(Editor’s note: Look for a full-length feature on Amirah in Glory Days’ next digital edition, scheduled for March 16.)
By DAVE O’SULLIVAN
Staff Writer
For decades, Atlantic City’s Boardwalk Hall has been the Valhalla of New Jersey high school wrestling. Just making it to the NJSIAA Championships is a big accomplishment and a feather in the cap of any wrestler who puts in the work and grinds his way to get there.
Last year, the girls started crashing the party, as the NJSIAA introduced regionals and state championships for girls.

Amirah Giorgianni, a junior at Mainland and a first-year wrestler, recently won a region championship and is the No. 2 seed in her weight class at states. (Glory Days photo/Dave O’Sullivan)


Amirah Giorgianni, a junior at Mainland Regional, will be stepping out onto one of the eight mats today to begin her quest for a state championship. The former basketball player got a bye into the semifinals in the 180-pound weight class and didn’t have to wrestle in preliminary rounds on Thursday, so her hopes of standing at the top of the podium come down to two matches. Giorgianni, the No. 2 seed, takes on Haylee Adorno of Delran, a winner over Maria Taseva of Elmwood Park in the quarterfinals, in today’s semifinals at 2 p.m. On the other side of the bracket, top-seeded Kerly Borbor of New Brunswick faces High Point’s Lacey Hums in the other semifinal.
Giorgianni, who also has played soccer and softball during her Mainland athletic career, recently won a regional championship to garner the No. 2 seed at states.
“It felt amazing, having my family and my coaches there supporting me, and having confidence in me. Not just me having confidence in myself, but everybody else believing in me — I cried when I won. It was emotional for me because I didn’t see myself getting this far,” she said. “I’m very excited. I’m happy to see what happens (at states). We’ll see how it goes. I think it will be very overwhelming. I have some nerves. I’m just going to do the best I can and see what happens.

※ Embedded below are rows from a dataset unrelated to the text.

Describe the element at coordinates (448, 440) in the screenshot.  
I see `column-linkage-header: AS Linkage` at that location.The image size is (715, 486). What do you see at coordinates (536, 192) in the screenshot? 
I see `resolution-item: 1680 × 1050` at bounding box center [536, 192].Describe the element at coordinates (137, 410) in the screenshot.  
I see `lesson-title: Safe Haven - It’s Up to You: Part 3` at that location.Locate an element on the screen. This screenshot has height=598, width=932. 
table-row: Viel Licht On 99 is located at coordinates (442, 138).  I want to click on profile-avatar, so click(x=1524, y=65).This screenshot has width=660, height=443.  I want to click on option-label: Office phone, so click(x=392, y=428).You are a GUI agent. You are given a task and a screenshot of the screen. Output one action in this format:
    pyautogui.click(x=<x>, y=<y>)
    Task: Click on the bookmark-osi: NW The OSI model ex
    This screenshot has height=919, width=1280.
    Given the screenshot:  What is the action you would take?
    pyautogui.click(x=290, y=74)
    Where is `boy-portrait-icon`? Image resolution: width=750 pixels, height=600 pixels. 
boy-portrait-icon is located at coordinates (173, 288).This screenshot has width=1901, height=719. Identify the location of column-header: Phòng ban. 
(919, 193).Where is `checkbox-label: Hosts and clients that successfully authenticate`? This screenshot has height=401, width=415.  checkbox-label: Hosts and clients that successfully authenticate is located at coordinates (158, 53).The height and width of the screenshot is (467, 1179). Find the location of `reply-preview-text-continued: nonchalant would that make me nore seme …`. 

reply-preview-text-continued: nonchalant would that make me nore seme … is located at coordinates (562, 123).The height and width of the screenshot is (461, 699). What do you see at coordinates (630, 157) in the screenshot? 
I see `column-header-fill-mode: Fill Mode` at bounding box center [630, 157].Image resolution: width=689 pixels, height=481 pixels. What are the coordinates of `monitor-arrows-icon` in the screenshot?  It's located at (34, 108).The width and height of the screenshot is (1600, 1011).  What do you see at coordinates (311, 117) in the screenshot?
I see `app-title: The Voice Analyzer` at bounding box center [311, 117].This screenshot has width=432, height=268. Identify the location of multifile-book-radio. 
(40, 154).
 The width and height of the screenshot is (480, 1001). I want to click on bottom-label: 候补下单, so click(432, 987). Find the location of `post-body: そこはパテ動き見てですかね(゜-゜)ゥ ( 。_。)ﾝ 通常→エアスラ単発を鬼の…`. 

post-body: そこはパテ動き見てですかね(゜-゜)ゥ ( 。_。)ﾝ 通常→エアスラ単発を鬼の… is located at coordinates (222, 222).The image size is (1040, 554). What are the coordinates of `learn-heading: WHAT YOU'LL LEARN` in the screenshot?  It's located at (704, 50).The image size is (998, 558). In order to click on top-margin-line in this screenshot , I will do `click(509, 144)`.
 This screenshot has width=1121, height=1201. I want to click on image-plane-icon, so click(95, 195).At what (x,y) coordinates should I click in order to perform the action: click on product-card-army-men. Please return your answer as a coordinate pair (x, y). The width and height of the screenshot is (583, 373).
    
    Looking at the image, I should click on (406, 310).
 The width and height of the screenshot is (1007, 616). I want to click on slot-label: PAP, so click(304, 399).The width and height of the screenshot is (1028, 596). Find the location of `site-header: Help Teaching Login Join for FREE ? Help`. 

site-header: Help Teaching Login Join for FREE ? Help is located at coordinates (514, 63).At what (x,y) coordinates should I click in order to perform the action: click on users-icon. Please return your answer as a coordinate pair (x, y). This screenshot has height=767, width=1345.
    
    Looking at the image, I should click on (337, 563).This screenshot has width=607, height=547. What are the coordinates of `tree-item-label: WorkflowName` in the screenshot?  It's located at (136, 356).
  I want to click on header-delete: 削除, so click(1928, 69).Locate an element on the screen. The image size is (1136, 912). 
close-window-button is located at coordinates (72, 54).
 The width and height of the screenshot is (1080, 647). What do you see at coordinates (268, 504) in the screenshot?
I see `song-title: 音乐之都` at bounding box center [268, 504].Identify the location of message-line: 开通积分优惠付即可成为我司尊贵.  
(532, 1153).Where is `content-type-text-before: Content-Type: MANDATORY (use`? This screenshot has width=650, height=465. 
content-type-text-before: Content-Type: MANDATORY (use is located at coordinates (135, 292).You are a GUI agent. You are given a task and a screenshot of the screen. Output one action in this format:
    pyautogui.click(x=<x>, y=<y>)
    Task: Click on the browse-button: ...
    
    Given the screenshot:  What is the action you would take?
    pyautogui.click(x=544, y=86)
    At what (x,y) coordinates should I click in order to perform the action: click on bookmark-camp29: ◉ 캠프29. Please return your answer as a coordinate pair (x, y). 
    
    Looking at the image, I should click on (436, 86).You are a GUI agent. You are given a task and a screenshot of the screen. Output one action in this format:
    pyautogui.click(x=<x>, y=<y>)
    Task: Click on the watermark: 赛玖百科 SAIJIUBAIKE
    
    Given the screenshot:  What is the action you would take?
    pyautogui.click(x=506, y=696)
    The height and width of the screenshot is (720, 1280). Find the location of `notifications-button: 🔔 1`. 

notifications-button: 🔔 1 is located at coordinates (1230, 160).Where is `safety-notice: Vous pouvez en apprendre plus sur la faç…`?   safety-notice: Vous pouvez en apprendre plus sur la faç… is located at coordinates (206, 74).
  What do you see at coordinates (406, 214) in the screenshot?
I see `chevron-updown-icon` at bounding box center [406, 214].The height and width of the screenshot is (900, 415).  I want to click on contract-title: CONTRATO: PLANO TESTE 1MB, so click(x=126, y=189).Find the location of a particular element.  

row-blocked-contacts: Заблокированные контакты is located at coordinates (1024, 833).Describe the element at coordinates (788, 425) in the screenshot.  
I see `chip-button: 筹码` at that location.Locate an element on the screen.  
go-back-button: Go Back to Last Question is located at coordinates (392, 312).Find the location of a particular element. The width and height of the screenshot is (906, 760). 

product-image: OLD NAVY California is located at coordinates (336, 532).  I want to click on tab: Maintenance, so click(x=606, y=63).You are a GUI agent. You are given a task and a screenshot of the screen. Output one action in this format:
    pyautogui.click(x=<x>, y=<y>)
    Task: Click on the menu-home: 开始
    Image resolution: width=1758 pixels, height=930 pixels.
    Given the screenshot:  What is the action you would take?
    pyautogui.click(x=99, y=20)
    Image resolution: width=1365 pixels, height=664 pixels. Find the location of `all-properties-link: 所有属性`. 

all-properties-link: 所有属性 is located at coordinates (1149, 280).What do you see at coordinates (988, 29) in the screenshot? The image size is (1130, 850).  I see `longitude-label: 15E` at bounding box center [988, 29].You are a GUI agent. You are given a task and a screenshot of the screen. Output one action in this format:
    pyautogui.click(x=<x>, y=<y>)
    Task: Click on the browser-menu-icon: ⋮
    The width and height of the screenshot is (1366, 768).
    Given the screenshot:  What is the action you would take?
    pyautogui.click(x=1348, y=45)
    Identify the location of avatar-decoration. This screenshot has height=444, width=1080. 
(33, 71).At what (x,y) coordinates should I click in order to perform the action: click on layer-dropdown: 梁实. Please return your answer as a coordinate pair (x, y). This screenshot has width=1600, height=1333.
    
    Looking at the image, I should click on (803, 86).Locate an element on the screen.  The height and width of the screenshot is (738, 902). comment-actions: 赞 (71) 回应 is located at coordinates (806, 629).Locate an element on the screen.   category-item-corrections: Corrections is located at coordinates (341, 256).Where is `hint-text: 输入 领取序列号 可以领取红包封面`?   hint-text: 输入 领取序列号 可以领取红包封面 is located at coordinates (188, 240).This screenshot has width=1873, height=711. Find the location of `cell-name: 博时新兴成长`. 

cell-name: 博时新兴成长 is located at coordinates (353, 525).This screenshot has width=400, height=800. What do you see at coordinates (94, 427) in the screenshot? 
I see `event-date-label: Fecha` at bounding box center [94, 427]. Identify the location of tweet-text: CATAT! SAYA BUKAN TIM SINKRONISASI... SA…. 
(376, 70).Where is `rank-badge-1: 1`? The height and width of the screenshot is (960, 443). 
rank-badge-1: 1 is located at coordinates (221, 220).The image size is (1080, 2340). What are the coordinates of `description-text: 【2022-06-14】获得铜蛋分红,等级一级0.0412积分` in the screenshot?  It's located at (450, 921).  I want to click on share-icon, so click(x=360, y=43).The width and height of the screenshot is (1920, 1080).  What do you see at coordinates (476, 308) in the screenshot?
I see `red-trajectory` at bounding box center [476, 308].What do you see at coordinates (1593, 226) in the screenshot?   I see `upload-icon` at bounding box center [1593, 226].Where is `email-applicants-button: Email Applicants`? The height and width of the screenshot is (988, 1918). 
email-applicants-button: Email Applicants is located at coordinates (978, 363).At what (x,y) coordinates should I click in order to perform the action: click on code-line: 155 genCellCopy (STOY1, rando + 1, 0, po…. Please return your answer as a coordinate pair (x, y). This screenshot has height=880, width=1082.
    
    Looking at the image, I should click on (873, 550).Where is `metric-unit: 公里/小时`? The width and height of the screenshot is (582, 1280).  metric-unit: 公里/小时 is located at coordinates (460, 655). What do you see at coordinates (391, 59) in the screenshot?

“Two things that really help her are, one, she’s very strong for her size and weight class, and two, she’s wrestling a weight class up,” said Mainland wrestling coach Clayton Smith. “She could drop to the 161-pound class — she’s close enough to cut down to that — but she had so much success at 180 that she said she’s strong enough and a lot quicker than girls in that weight class.”
Smith said the biggest challenge is going to be to get Giorgianni focused as quickly as possible, and not let the moment overwhelm her.
“You can get lost in there. She gets to experience this for the first time only one time. It’s like boxing, in every boxing movie you’ve ever seen they walk down that dark hallway and it feels like you are in a tunnel, then you step out and there’s Boardwalk Hall. The ceiling seems like it’s three miles high, so that’s going to be the awe-inspiring thing for her when she first gets on the floor,” coach Smith said. “But, honestly, she doesn’t seem to get too rattled. It’s going to be eight mats and a lot of people, but I’m just going to try to keep her focused on it’s about her. We’re going to focus on the opponent, and I think we have a good shot in our bracket to make it to the finals.”
No matter what happens, Giorgianni said she is committed to wrestling and plans to come back to the mats again for her senior year in December.
“I think (girls wrestling) is going to become something bigger,” she said. “When I first started, I didn’t realize there were a lot of girls doing this sport. This is a thing and other girls do this. I think it can become just as big as boys wrestling.”
Notes: Girls wrestling features 11 weight classes instead of the 14 on the boys side. Weight classes are 100 pounds, 107, 114, 121, 128, 135, 143, 151, 161, 180 and 215. … There is one other Cape-Atlantic League wrestler involved, Joelle Klein of Lower Cape May, who is the No. 2 seed in the 215-pound weight class.